Galapagos, which started in 1999 as a developer of small molecule medication for inflammatory problems, introduced in January plans to spin out all of its property, leaving legacy Galapagos centered on creating most cancers cell therapies. The corporate revised these plans in Could, asserting it could search patrons for all of its property, together with the cell remedy enterprise and its clinical-stage applications. Galapagos would then use its capital to amass or license clinical-stage medication in immunology, oncology, and virology. It could additionally proceed a partnership that legacy Galapagos had with Gilead Sciences. Gilead retains an fairness stake in Galapagos.
Cell remedy is changing into a sizzling space for dealmaking. Earlier this month, Bristol Myers Squibb reached a $1.5 billion deal to purchase preclinical Orbital Therapeutics. That announcement adopted M&A strikes by AstraZeneca, AbbVie, and Gilead Sciences. Every of these offers brings in vivo cell remedy platforms and applications that keep away from the complexities and infrastructure required of ex vivo cell therapies, together with the therapies Galapagos is creating. These offers additionally provide their large pharma acquirers the chance to broaden the attain of cell remedy to the therapy of autoimmune problems.
Galapagos shouldn’t be alone in strolling away from cell therapies. At the start of the month, Takeda Pharmaceutical introduced reprioritization of its portfolio would result in the discontinuation of its cell remedy work.

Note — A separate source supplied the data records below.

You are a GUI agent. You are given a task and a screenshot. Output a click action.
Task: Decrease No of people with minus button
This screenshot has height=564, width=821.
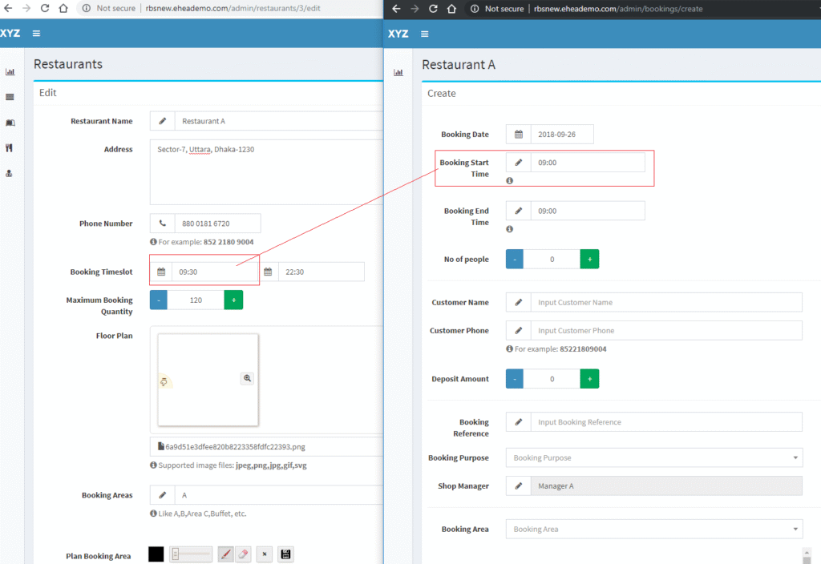[515, 259]
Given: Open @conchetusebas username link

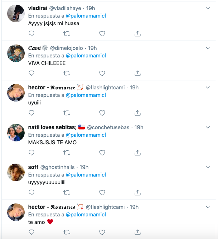Looking at the screenshot, I should pos(108,127).
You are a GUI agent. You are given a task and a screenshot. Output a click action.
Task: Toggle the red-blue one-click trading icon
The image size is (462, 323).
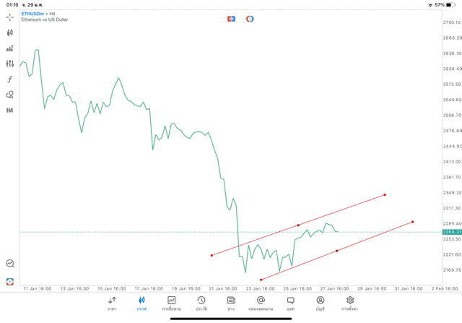[x=232, y=18]
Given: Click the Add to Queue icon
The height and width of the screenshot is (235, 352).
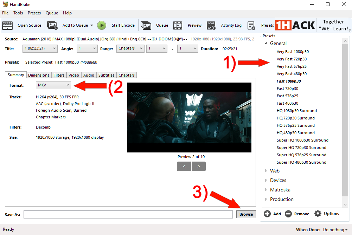Looking at the screenshot, I should [52, 25].
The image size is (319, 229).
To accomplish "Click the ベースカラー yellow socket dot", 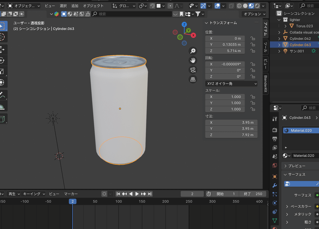I will click(317, 206).
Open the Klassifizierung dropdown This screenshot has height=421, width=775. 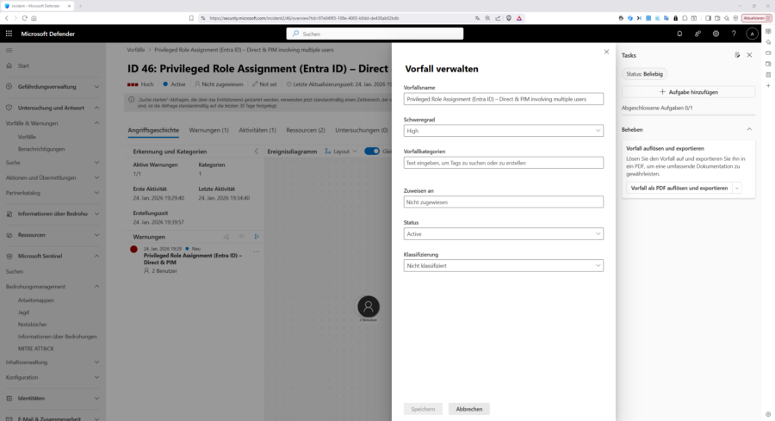coord(503,266)
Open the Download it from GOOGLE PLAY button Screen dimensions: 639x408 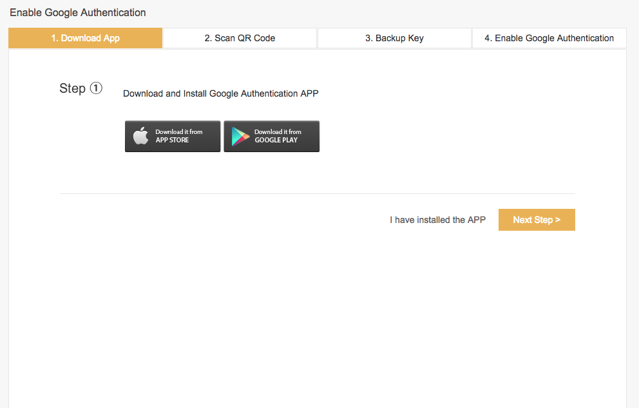(272, 136)
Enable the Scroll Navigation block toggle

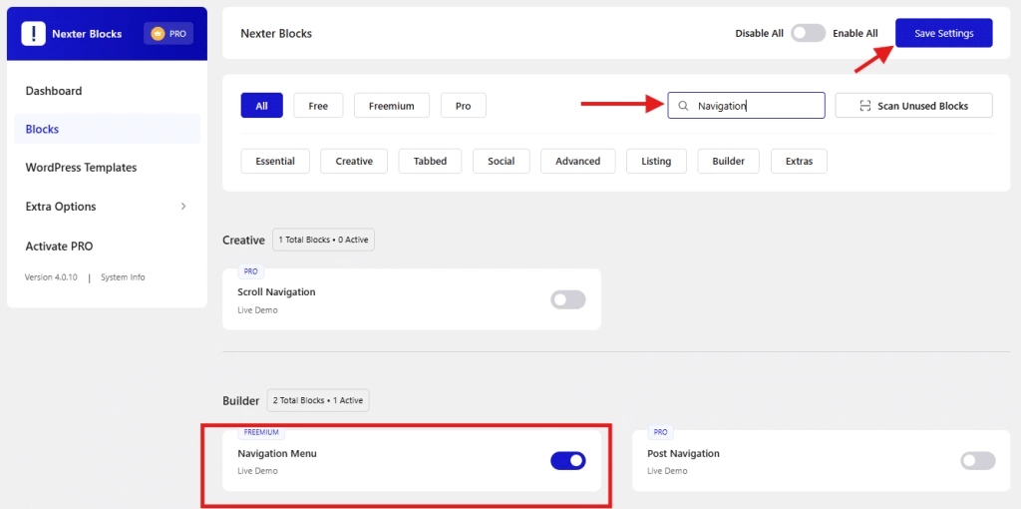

Quickly after, Novo Nordisk stated it could cease its cell remedy work as a part of a broader company restructuring.
The Galapagos board voted unanimously to approve the wind-down of the cell remedy enterprise, except two administrators appointed by Gilead who recused themselves from the vote. Galapagos stated it would think about “any viable proposal to amass all, or a part of the cell remedy enterprise” in the course of the wind-down course of. Exiting cell remedy will result in the closure of websites in Leiden, the Netherlands, and Basel, Switzerland, in Europe; Princeton, New Jersey, and Pittsburgh within the U.S.; and Shanghai, China. An estimated 365 staff throughout these websites will lose their jobs. What stays of Galapagos will keep its headquarters in Mechelen, Belgium.

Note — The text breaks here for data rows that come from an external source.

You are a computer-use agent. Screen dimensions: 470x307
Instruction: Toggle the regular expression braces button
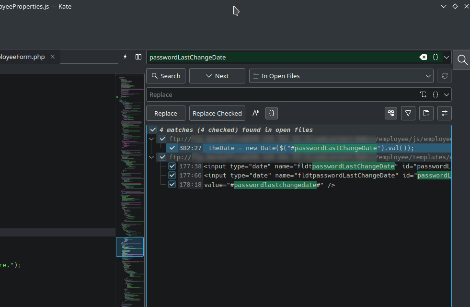tap(272, 113)
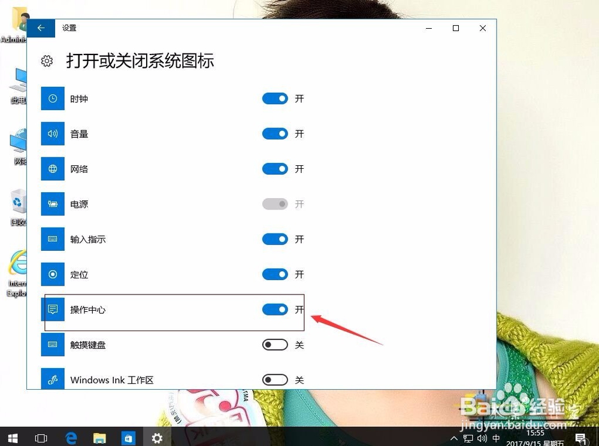Open Microsoft Edge from the taskbar
Viewport: 599px width, 446px height.
70,438
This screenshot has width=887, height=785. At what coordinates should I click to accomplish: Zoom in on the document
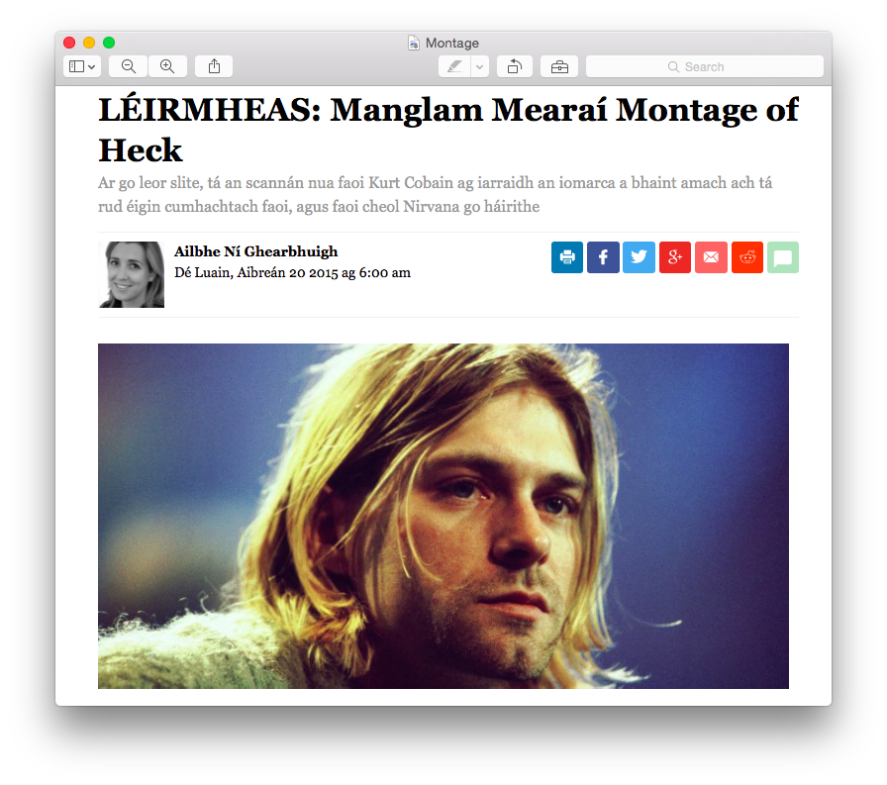point(167,66)
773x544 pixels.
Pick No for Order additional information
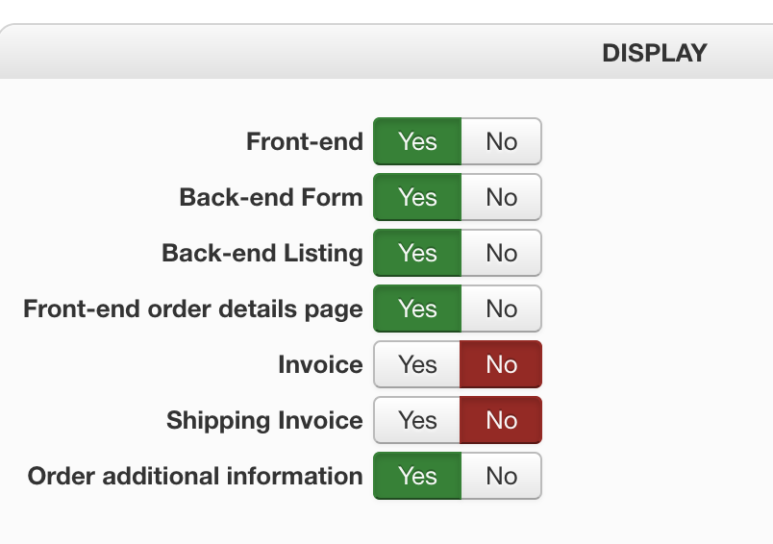(x=501, y=476)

As of the top of the primary half of 2025, Galapagos reported its money place was €3.1 billion (about $3.6 billion). That capital will go towards enterprise offers to construct a brand new pipeline underneath its new administration staff. In Could, the Galapagos board introduced business veteran Henry Gosebruch would succeed the retiring Paul Stoffels as CEO.
Galapagos stated the total wind-down of the cell remedy enterprise is anticipated to end in €100 million to €125 million in working prices from the fourth quarter of 2025 via 2026, and €150 million to €200 million of one-time restructuring prices in 2026. Galapagos stated an up to date 2025 money outlook shall be supplied with the corporate’s third-quarter 2025 earnings report in early November.